Dataset excerpts:
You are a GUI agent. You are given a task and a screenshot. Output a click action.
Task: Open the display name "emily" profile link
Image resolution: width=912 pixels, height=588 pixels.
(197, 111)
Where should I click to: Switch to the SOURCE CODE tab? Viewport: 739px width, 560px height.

==

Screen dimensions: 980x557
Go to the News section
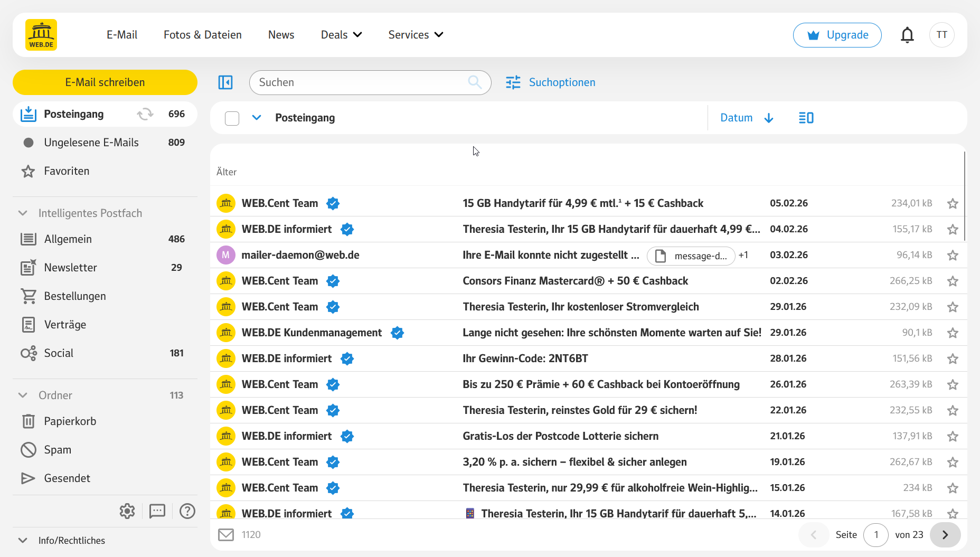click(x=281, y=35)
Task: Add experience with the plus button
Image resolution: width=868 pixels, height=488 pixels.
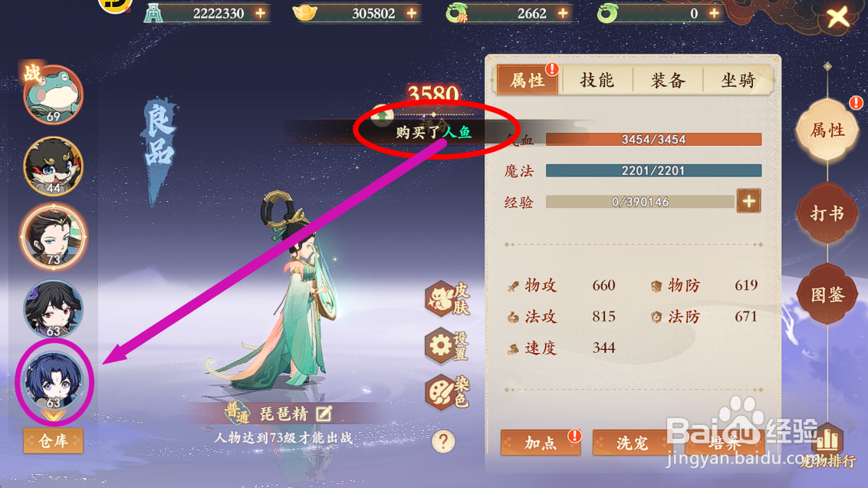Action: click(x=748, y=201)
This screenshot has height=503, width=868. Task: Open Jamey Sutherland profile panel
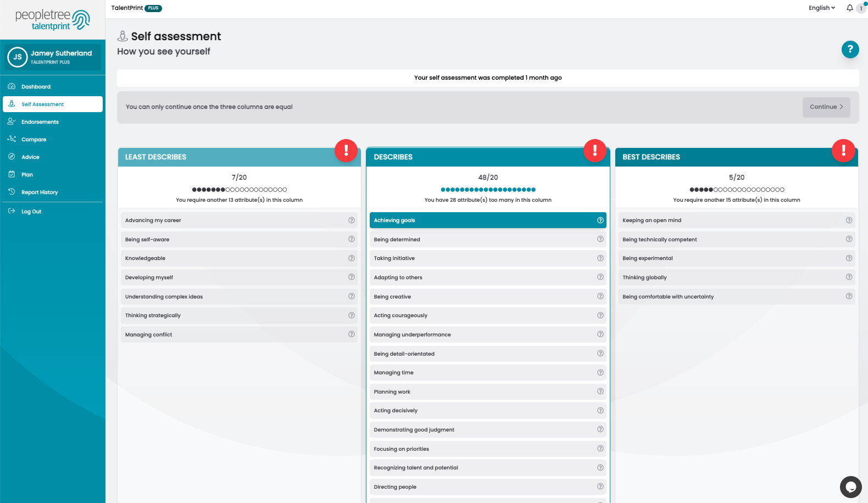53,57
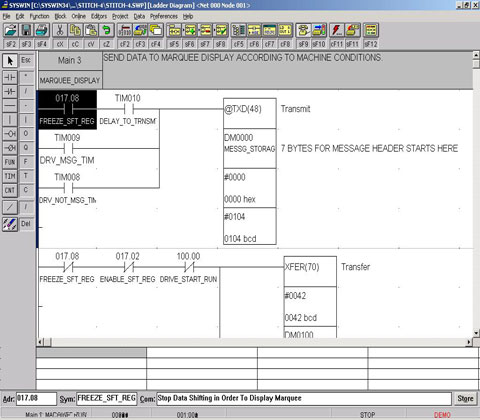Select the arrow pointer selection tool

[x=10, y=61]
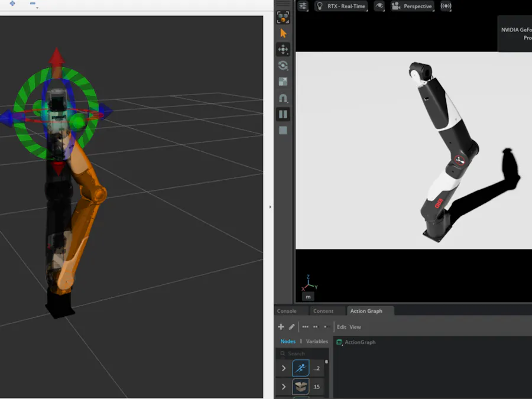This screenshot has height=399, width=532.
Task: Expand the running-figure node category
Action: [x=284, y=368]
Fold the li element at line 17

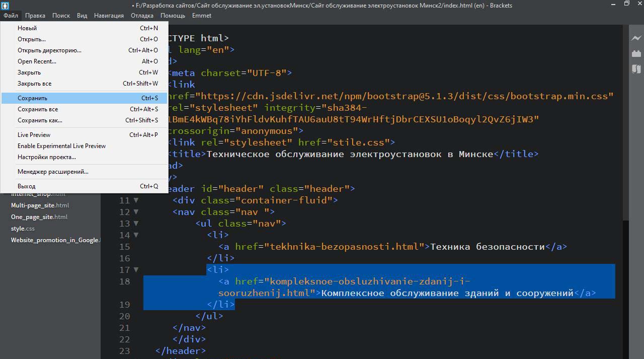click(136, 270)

* * *

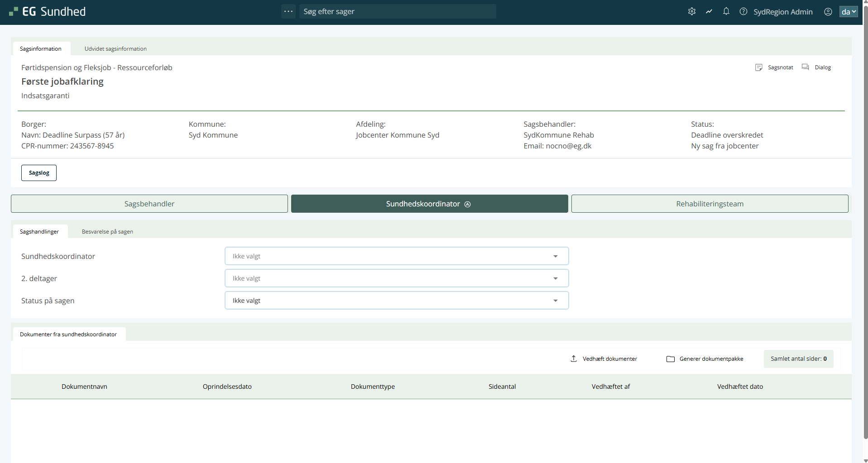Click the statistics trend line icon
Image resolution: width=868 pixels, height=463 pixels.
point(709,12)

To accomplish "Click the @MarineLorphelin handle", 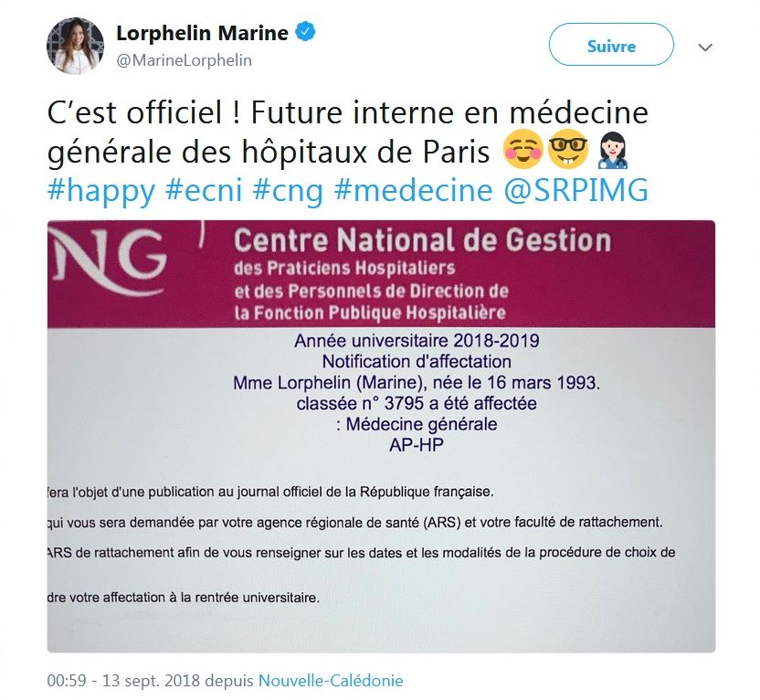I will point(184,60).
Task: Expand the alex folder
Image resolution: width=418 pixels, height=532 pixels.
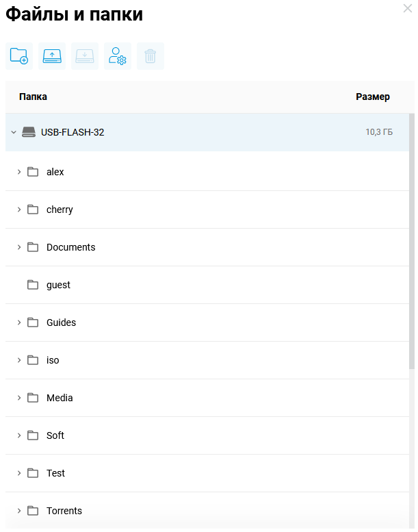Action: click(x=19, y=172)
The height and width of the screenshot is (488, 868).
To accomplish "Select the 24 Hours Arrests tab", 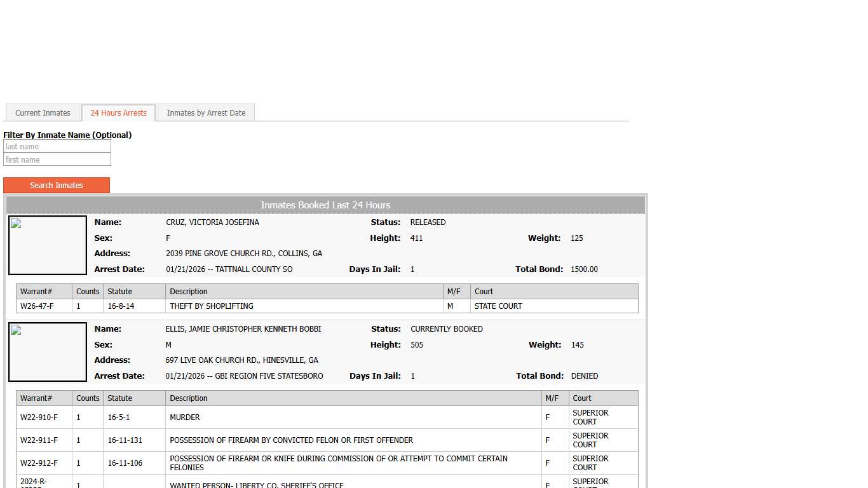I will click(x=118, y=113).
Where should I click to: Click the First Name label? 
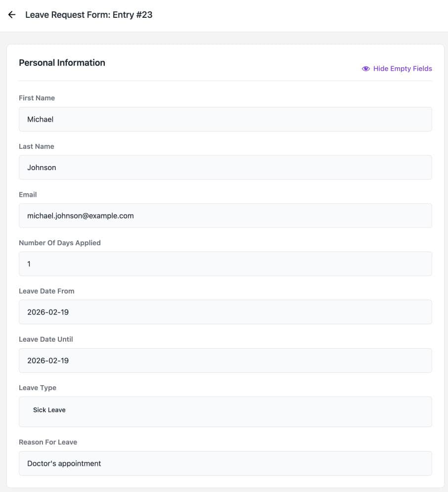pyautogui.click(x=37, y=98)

The task:
Among the records above, extract exactly the lines from the line with "Task: Open the" to the line with "Where should I click to: Switch", both lines included, and leave out the rest.

Result of this exercise:
Task: Open the display name "emily" profile link
Image resolution: width=912 pixels, height=588 pixels.
(197, 111)
Where should I click to: Switch to the SOURCE CODE tab? Viewport: 739px width, 560px height.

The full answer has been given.